What you have to do: Return the lines below exactly, from the first line to the line that contains "Click slide title". Leave out pictures.

Exercise material:
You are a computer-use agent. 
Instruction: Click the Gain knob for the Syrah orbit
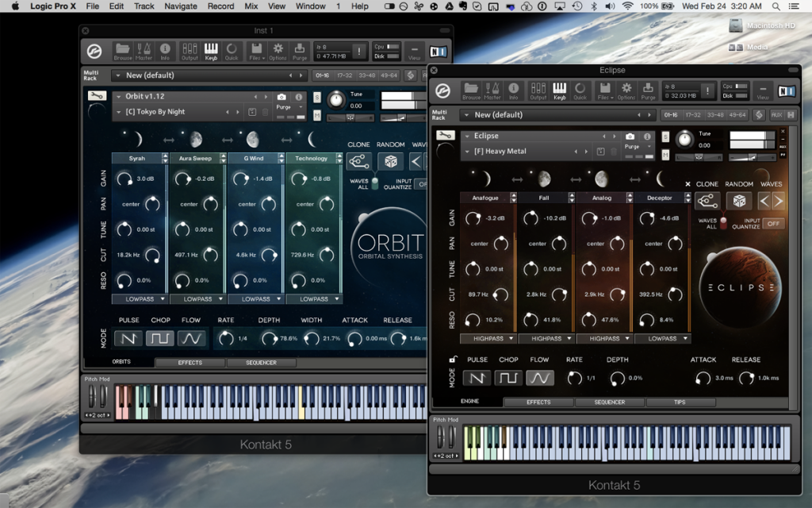124,179
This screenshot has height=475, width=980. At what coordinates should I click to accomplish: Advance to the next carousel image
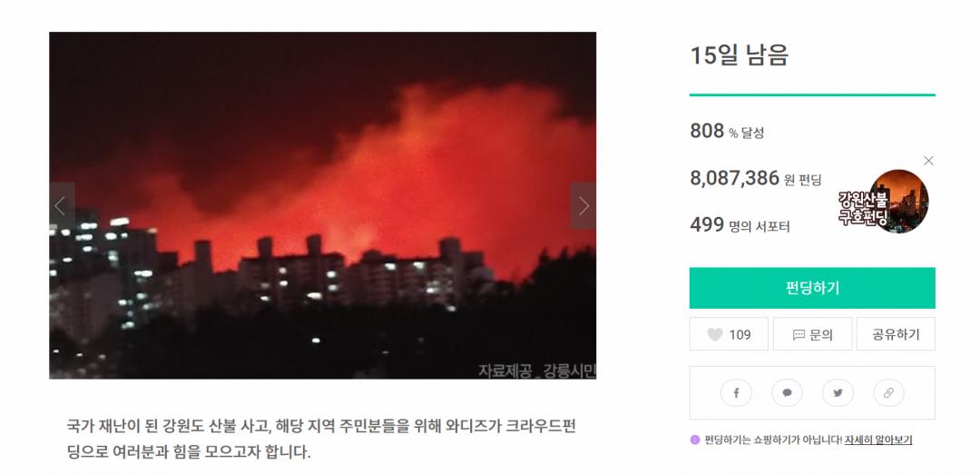[x=583, y=206]
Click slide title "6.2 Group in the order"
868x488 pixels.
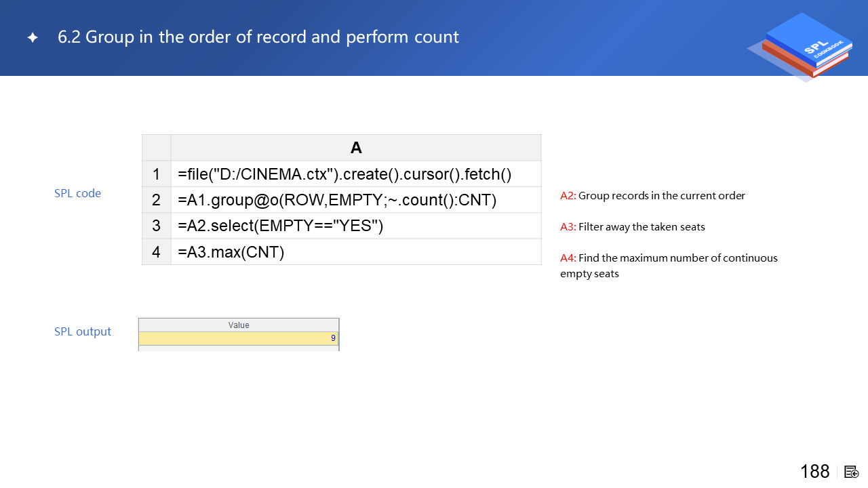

Result of the task:
You are a computer-use agent. 
Instruction: Click the Gain knob for the Syrah orbit
124,179
This screenshot has height=475, width=980. At what coordinates should I click to accomplish: Advance to the next carousel image
[x=583, y=206]
Click slide title "6.2 Group in the order"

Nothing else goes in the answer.